The first person to govern the Soviet Union was Vladimir Lenin. Being a charismatic speaker, he managed to captivate millions of souls with his obsessive communistic ideas. For many decades Lenin was almost God to Russians; the entire nation went crazy: songs were written about Lenin, thousands of monuments to him were erected all over the country and icons were replaced with Lenin's portraits.

After Lenin's death in 1924, Iosif Stalin took his position as General Secretary of the Communist party. A real paranoiac and sadist, Stalin gradually removed all his enemies and possible rivals. Most of his comrades-in-arms ended up in prisons, labour camps or were simply executed. Several waves of purges brought millions of innocent people to labour camps, where most of them died of inhuman treatment and starvation.
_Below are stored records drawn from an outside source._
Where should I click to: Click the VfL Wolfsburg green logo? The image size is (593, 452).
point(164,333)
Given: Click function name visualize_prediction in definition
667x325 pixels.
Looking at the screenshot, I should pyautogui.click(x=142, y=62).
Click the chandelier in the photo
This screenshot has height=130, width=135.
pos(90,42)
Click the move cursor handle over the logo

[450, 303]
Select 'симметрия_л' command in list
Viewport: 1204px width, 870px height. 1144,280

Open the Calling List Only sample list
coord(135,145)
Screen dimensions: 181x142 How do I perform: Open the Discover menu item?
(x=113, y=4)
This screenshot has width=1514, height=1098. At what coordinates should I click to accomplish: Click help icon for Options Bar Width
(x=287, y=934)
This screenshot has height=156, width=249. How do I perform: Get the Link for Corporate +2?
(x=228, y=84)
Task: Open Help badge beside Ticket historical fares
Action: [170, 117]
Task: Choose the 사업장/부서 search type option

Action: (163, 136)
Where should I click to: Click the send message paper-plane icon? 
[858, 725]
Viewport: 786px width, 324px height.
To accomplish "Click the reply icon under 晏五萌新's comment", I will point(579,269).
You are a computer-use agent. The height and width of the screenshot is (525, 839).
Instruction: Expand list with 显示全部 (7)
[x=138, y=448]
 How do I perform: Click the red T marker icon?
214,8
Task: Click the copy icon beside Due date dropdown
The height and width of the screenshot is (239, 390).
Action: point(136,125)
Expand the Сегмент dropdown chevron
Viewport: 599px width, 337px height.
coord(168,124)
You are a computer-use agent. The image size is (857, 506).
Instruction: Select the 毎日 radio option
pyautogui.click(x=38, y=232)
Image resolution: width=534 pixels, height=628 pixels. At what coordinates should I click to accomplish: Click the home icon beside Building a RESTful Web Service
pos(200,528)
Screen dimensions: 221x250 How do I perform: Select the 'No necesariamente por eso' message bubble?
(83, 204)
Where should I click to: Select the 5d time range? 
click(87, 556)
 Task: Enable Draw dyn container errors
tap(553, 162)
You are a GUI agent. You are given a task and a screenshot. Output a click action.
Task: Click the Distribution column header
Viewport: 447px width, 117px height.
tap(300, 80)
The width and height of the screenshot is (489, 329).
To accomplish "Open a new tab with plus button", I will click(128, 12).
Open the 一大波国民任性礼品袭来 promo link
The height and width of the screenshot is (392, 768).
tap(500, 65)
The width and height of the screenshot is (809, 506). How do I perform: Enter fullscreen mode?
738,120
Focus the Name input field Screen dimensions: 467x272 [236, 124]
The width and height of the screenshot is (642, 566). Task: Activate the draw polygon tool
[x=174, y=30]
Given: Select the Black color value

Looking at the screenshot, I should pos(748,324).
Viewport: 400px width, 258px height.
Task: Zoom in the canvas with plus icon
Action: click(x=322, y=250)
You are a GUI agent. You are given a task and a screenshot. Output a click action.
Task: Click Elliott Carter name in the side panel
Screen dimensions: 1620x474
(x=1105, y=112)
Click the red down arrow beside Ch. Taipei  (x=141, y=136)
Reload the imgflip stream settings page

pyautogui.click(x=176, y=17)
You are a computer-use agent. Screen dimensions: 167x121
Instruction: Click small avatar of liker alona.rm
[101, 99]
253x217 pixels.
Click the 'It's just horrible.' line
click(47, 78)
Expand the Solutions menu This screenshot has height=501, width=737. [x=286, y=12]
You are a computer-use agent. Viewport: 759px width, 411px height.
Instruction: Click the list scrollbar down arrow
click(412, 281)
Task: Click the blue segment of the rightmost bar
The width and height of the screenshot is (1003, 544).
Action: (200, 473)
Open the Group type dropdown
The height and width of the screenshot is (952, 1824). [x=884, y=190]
Meanwhile in the countryside the collectivisation of agriculture began. Peasants were obliged to give up their land and property to collective farms and work for them for a small salary or even for no salary. People were forced to give up all corn that they had; that caused famine in 1931-32, when more than 10 million starved to death.

Stalin's regime encouraged denunciation and spying. People were afraid to speak in their own houses, always waiting for a neighbour to overhear something and tell the CheKa. Secret agents could come in the night and take anyone with them without explanation; people arrested by the CheKa were mourned as murdered victims.

The Great Patriotic War (1941-1945)

Stalin put too much into his dirty business dismissing more than three quarters of army officers. The Great Dictator got the chance to regret it when Germany invaded the Soviet Union in 1941. In 1939 a secret Non-Aggression Pact was signed by Germany and the Soviet Union therefore the Soviets were caught by surprise by the summer invasion. While the country tried to summon up its powers, the Germans advanced rapidly and by December of 1941 they were already near Moscow. But Hitler, just as Napoleon 130 years before, underestimated the harshness of Moscow winter and outstanding courage of Russian soldiers. After a famous battle, partly ruined, Moscow escaped destruction. So did Leningrad (former St.Petersburg) but it paid a horrible price: the city was besieged for more than 900 days; almost no food supplies were left and people were dying of hunger in the streets. More than two thirds of city's population never saw the end of the siege.

In 1943 after the battle of Stalingrad it was already clear that the victory of the Soviet Union was only a matter of time. In 1945 victorious Soviet Army occupied Berlin and on May 8 Germany signed capitulation. The war of 1941-1945, which caused death of more than 20 million Russian people, is known in the history of Russia as the Great Patriotic War.

But while the whole world celebrated the victory over the Nazis, Stalin got the wheel of repressions going again, as he wanted to get rid of those who had seen what it was like in so called capitalistic world. The terror lasted until his death in 1953.

These new times brought new major changes to Moscow architecture: in 1935 the General plan of the Moscow reconstruction was accepted. Its aim was to change the appearance of Moscow according to the new political doctrine. At the same time tens of churches and cathedrals were being destroyed; new times brought new religion: the belief in Soviet "bright future".